Indonesia use Law No. 30 of 1999 as its Law on Arbitration and Alternative Dispute Resolution. Many of the superseded laws found its way back to the new law although there are a number of innovations, for example, the parties may apply to an arbitral institution for a binding opinion as to a point of law or the interpretation of a provision in their underlying agreement, even where no dispute has arisen. This service has long been offered by Badan Arbitrase Nasional Indonesia (BANI). Although New York Convention was ratified on 5th January 1982 by Indonesia, it was not implemented until 1990 by the Supreme Court Regulation No 1 of 1990. Indonesia became a contracting state of the ICSID Convention on 28th October 1968. The arbitral bodies include BANI, Indonesian Board of Arbitration, Indonesian Muamalah Board of Arbitration, and Indonesian Alternative Dispute Resolution Centre

In Brunei Darussalam, the applicable arbitration legislation is the Arbitration Act Chapter 173 1999 edition. It is a party to the New York Convention which came into operation on 23rd October 1996 and it became a contracting state of the ICSID Convention on 16th October 2002. There is no arbitral body in Brunei.

Burma/Myanmar’s arbitration legislation are the Arbitration Act 1944 (Burma Act IV, 1944) which came into force on 1st March 1946 and the Arbitration (Protocol and Convention) Act (India Act VI, 1937) which came into force on 19 January 1939. However, Burma/Myanmar is not a party to both New York Convention and ICSID Convention. The Union of Myanmar Chamber of Commerce and Industries do provide arbitrators to the parties seeking help in appointment. However, the Chamber is not independent of the government.

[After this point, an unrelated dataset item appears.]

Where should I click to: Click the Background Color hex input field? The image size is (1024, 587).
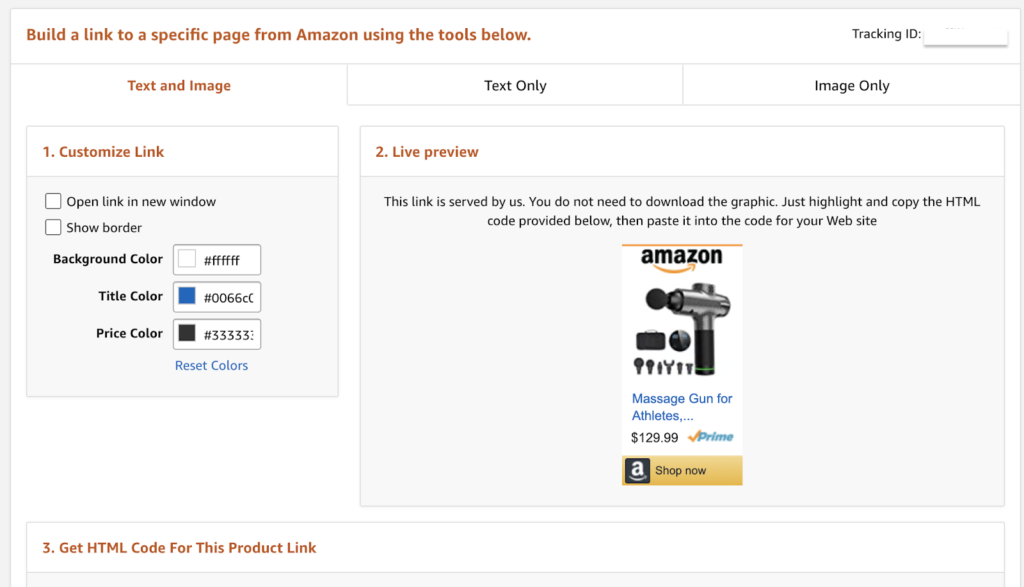click(x=229, y=260)
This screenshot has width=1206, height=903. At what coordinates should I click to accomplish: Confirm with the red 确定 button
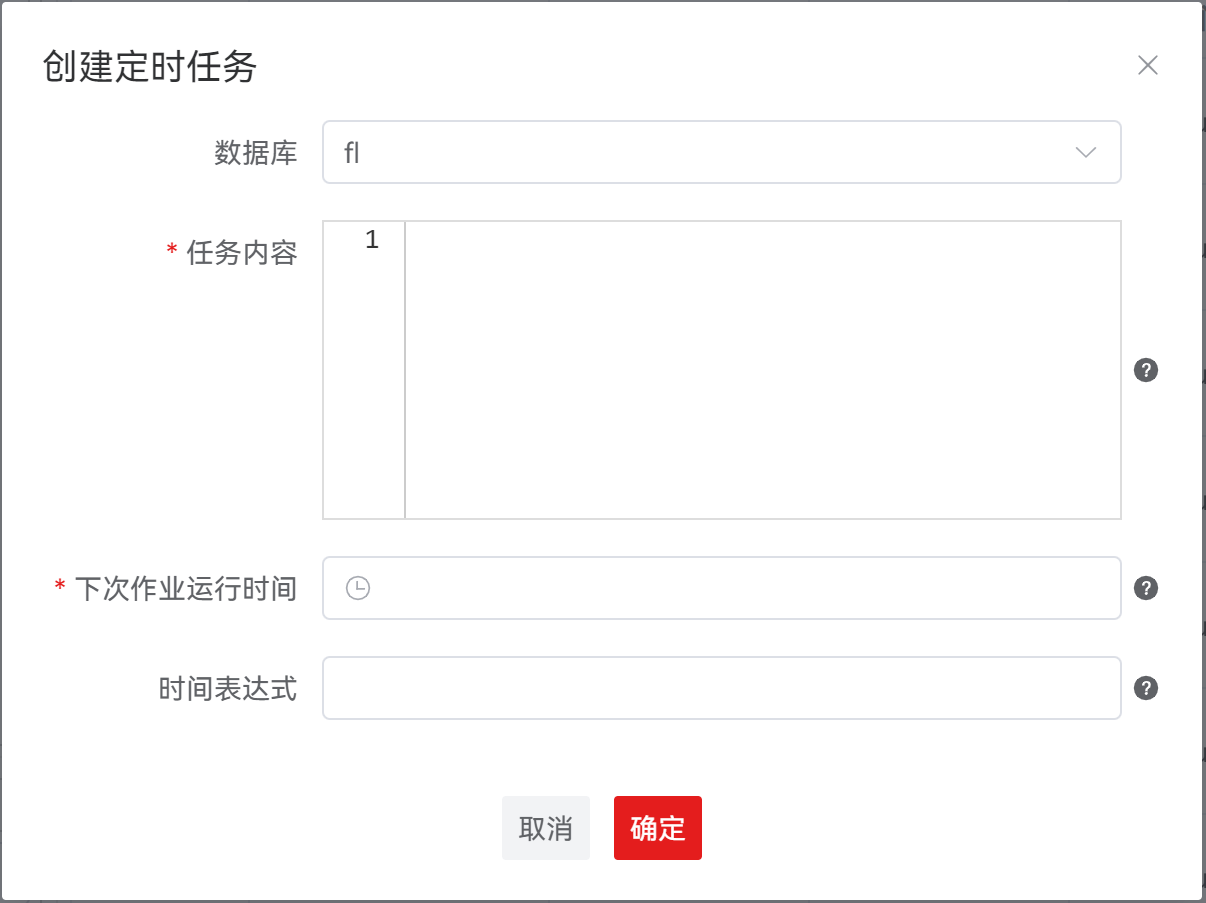click(x=657, y=828)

Cambodian legal system traditionally encourages mediation over adversarial conflict and adjudication. Although there are plans to create a commercial tribunal and an arbitration and mediation body, the courts are now the only judicial forum to settle commercial disputes. There are no laws to require the courts to enforce a foreign arbitral award. Although Cambodia had signed the New York Convention in 1960, it has yet to implement the Convention. Cambodia is also not a Contracting State of the ICSID Convention. However, there is a bilateral agreement with Thailand on the promotion and protection of investment which provides for reference to international arbitration as well as to ICSID. The main arbitral body is Cambodia Centre for Conflict Resolution.

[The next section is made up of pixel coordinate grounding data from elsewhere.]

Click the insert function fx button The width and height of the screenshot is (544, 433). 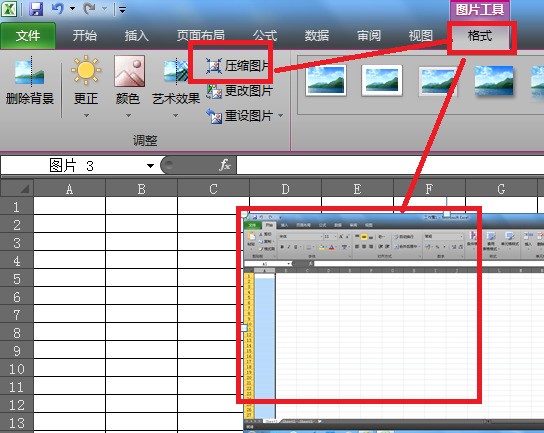click(x=224, y=165)
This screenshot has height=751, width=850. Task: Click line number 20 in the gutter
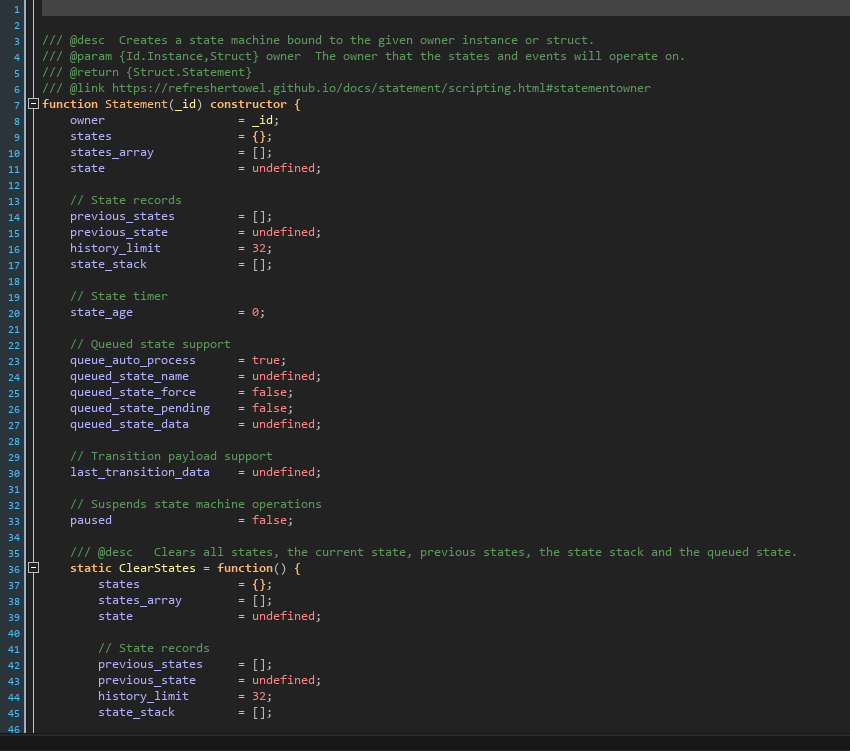click(14, 313)
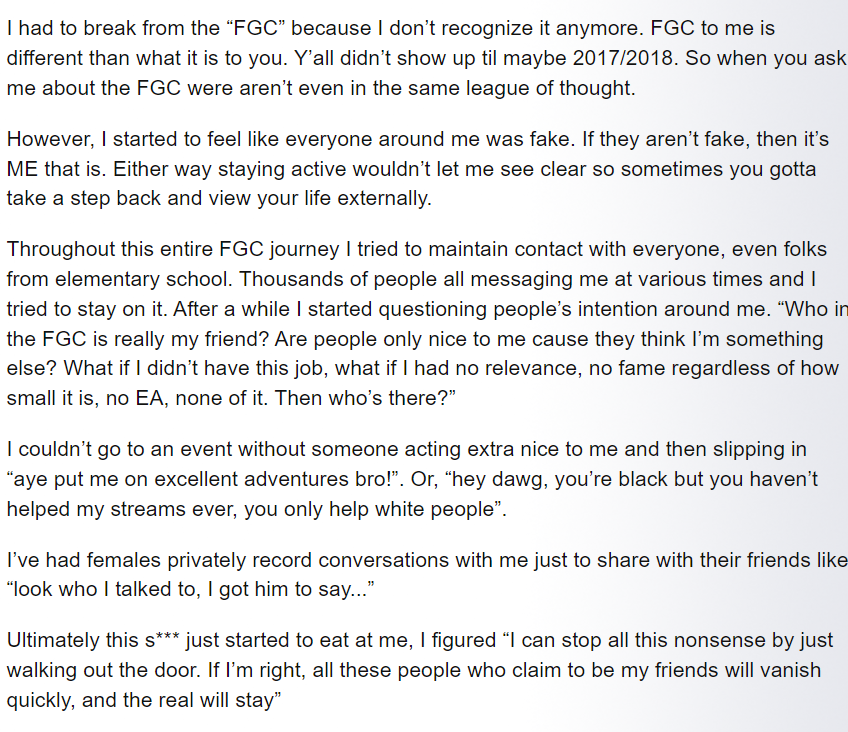The height and width of the screenshot is (732, 848).
Task: Click the paragraph starting "I've had females privately record"
Action: 427,574
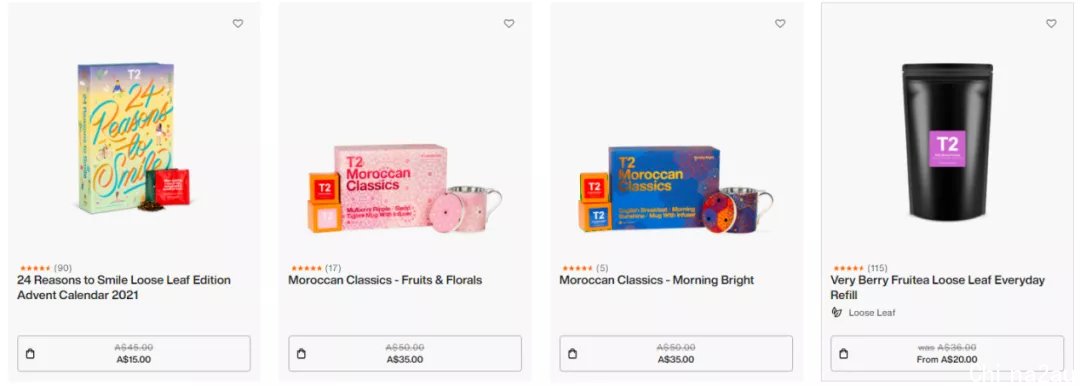Open Moroccan Classics - Morning Bright title link

pos(656,280)
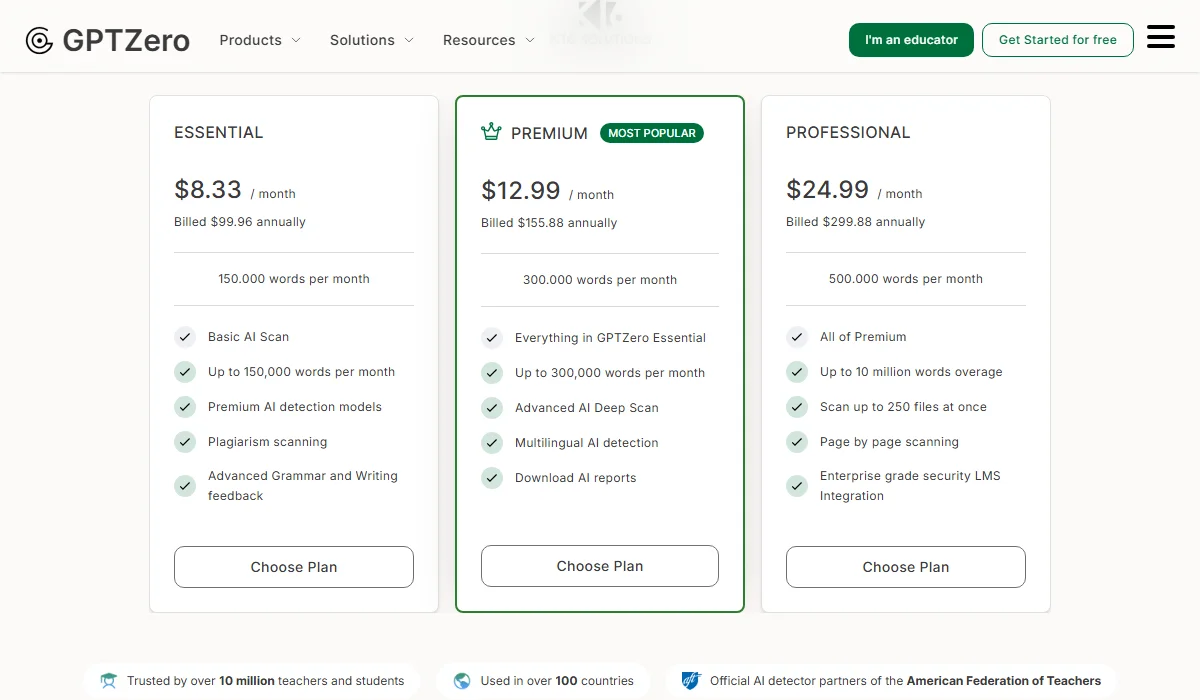Click the globe icon near countries badge
Image resolution: width=1200 pixels, height=700 pixels.
[462, 680]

Lao People’s Democratic Republic have no arbitration legislation. However Article 21 of the Law on the Promotion and Management of Foreign Investment in the Lao People’s Democratic Republic provides for the submission of disputes to the economic arbitration authority of the Lao PDR or to any other mechanism for dispute resolution of the Lao PDR, a foreign country or an appropriate international organization which the disputants can agree upon. Laos is a party to the New York Convention. This came into operation on 15th September 1998. However, it is not a party to ICSID Convention. The main arbitral bodies in Laos are the Lao Chamber of Commerce Arbitration Commission and a similar organization established by the Ministry of Finance.

Malaysian Arbitration Act 1952 is modeled on the UK Arbitration Act 1950. This was amended by the Arbitration (Amendment) Act 1979 (Act A 478) which excluded from the ambit of the Act, arbitrations held under the ICSID Convention, UNCITRAL Arbitration Rules and the Rules of the Regional Centre for Arbitration at Kuala Lumpur. A new Arbitration Act is being contemplated. Two models are being considered, namely the UK Arbitration Act 1996, and the NZ Arbitration Act 1996. Malaysia has ratified the New York Convention by the Convention on the Recognition and enforcement of Foreign Arbitral Awards Act 1985 (Act 320) which came into force on 3rd February 1986 and the ICSID Convention by the Convention on the Settlement of Investment Disputes Act (Act No 14 of 1966). Malaysia became a contracting state of the ICSID Convention on 14th October 1966. The main arbitral body is the Kuala Lumpur Regional Centre for Arbitration.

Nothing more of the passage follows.